- [Instructions for the task]
When the word "computer" shows up in a line of the data below, copy that whole line.

[Exercise inputs — start]

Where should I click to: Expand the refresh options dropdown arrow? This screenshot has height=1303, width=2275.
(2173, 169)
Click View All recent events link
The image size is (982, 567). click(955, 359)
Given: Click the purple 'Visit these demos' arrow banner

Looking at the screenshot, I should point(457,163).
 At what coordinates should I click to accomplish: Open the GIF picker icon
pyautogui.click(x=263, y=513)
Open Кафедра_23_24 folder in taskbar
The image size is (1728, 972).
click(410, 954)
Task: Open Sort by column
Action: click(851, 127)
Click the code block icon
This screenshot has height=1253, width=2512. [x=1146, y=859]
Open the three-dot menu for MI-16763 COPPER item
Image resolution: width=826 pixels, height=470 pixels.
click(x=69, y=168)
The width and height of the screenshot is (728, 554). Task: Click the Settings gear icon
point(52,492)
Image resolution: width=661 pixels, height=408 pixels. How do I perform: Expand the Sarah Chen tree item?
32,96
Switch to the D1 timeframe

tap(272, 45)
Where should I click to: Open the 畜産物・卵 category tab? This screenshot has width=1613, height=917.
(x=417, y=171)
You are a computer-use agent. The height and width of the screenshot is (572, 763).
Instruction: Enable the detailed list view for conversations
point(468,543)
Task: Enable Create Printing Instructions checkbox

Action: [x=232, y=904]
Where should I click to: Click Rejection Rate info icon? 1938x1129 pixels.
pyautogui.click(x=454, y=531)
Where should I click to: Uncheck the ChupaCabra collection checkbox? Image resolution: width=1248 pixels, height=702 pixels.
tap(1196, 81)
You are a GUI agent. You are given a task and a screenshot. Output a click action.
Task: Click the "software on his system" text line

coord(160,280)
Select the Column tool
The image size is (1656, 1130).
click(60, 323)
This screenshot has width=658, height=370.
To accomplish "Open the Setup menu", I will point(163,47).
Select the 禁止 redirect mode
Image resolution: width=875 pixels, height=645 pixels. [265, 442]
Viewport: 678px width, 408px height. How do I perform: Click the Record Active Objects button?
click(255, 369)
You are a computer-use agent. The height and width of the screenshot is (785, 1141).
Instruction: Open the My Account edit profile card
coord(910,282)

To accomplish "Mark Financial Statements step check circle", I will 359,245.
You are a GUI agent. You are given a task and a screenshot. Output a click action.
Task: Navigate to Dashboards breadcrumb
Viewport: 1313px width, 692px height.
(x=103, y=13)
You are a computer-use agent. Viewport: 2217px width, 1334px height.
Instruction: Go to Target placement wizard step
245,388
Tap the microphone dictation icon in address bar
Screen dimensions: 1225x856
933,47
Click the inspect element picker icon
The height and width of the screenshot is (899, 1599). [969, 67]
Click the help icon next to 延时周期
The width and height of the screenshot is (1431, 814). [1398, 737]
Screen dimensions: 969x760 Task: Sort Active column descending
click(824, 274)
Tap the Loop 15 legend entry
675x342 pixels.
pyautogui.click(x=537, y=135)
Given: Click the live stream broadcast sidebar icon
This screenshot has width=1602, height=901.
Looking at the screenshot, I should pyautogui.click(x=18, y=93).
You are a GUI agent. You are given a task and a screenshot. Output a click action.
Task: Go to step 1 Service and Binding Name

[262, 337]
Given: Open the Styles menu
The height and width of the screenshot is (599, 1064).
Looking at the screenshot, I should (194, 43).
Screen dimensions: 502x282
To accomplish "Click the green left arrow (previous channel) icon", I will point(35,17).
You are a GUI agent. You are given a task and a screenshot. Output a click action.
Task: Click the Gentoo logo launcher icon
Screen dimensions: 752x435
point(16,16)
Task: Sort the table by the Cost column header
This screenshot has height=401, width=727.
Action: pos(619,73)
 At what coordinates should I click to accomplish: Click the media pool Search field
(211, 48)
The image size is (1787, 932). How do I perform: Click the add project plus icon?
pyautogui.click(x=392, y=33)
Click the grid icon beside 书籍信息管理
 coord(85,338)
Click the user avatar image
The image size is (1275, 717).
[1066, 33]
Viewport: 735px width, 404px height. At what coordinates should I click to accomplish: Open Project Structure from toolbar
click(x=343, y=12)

[Exercise inputs — finish]

- [Task output]
You are a computer-use agent. The height and width of the screenshot is (572, 763).
You are a computer-use agent. The height and width of the screenshot is (785, 1141).
You are a computer-use agent. Viewport: 2217px width, 1334px height.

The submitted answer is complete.